* _Exercise_: In the data below, the copy begins at the line containing "Viewport: 379px width, 213px" and runs through the last line; repeat those lines exactly, minus the pictures.

Stored data entries:
···

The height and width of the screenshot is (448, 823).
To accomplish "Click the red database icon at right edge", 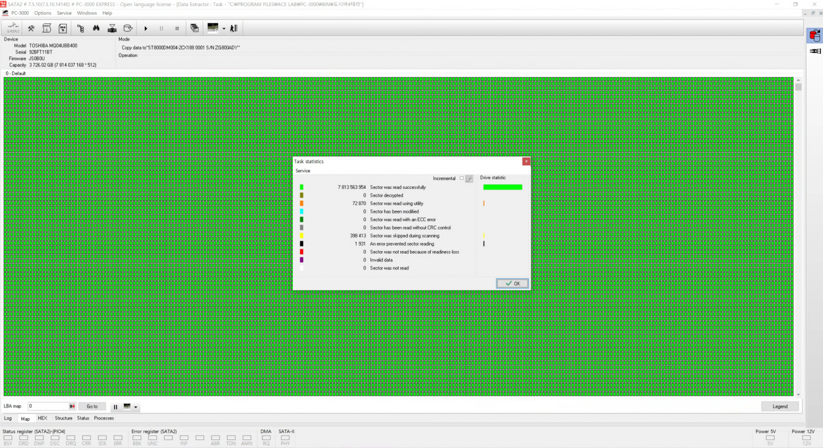I will click(x=814, y=36).
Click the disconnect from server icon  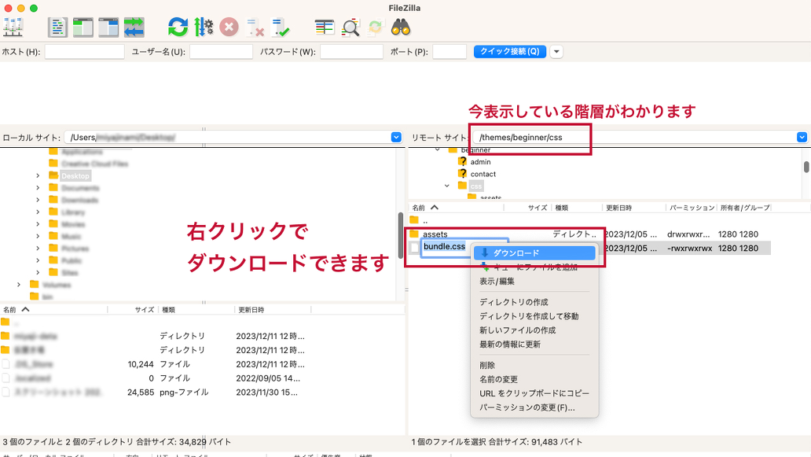pyautogui.click(x=255, y=27)
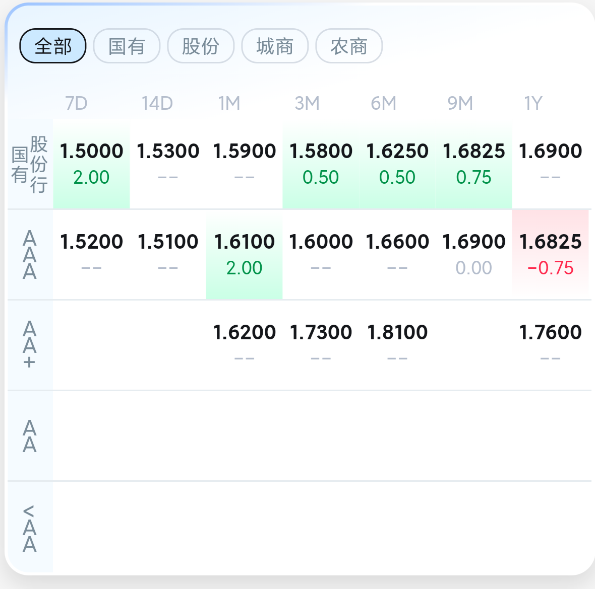This screenshot has height=589, width=595.
Task: Click the 国有股份行 row label
Action: [x=30, y=164]
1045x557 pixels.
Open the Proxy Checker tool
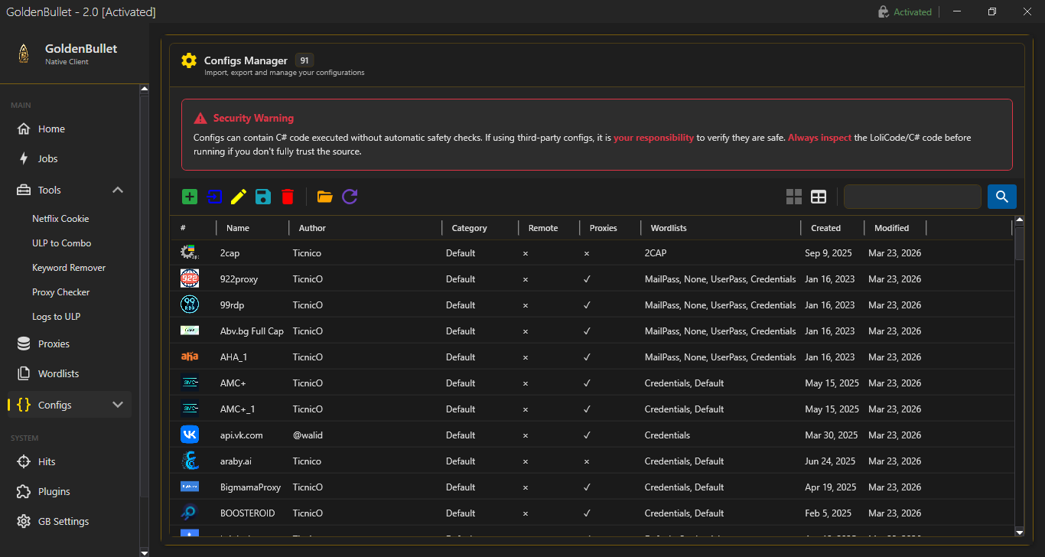coord(60,292)
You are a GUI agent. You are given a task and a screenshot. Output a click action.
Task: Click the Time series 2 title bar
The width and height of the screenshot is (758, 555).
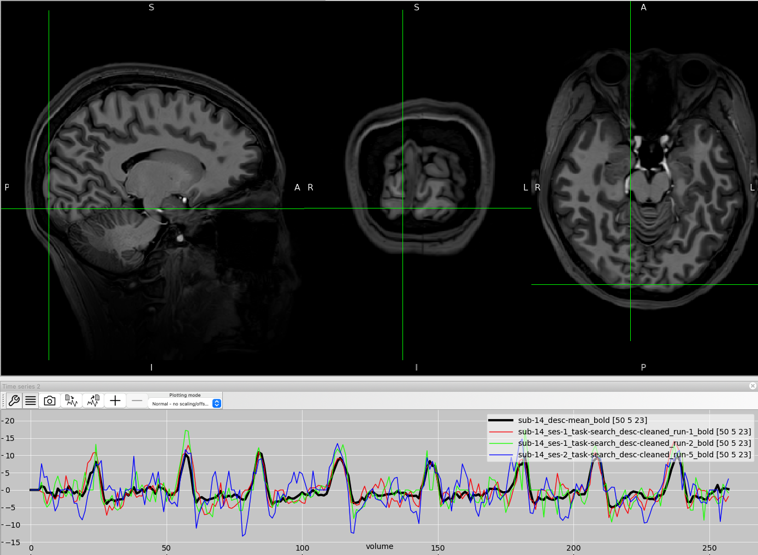pos(328,386)
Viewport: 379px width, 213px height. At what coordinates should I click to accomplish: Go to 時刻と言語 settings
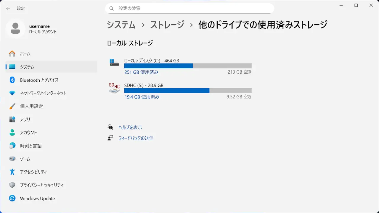click(31, 146)
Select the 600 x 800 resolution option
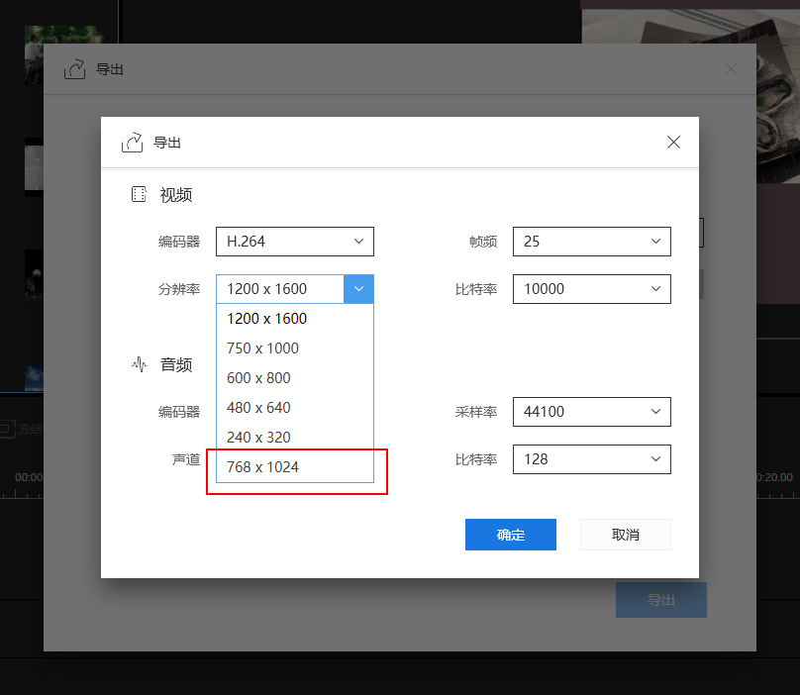 click(260, 377)
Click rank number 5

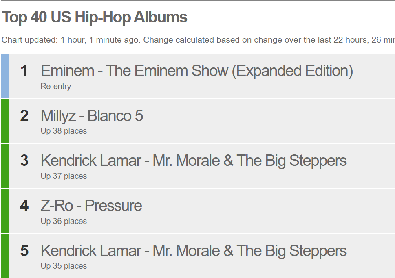[24, 251]
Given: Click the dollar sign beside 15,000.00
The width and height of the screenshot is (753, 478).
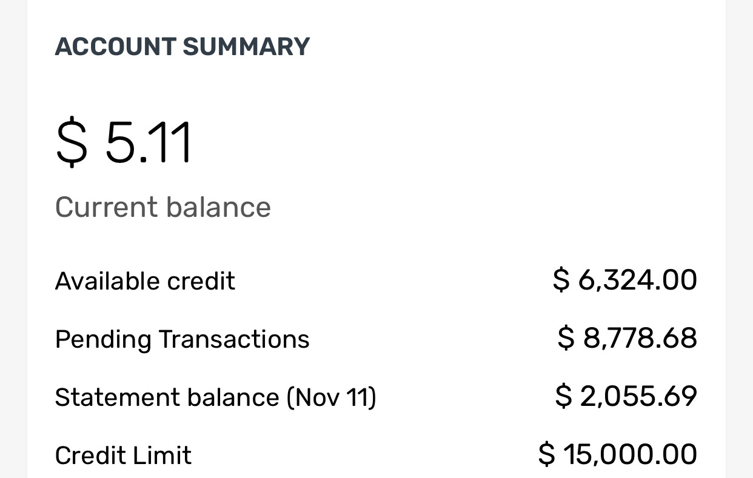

···

* _Exercise solution_:
Viewport: 379px width, 213px height. At what coordinates should I click to accomplish: Go to 時刻と言語 settings
click(31, 146)
Select the 600 x 800 resolution option
 click(260, 377)
Click rank number 5

[24, 251]
Given: Click the dollar sign beside 15,000.00
The width and height of the screenshot is (753, 478).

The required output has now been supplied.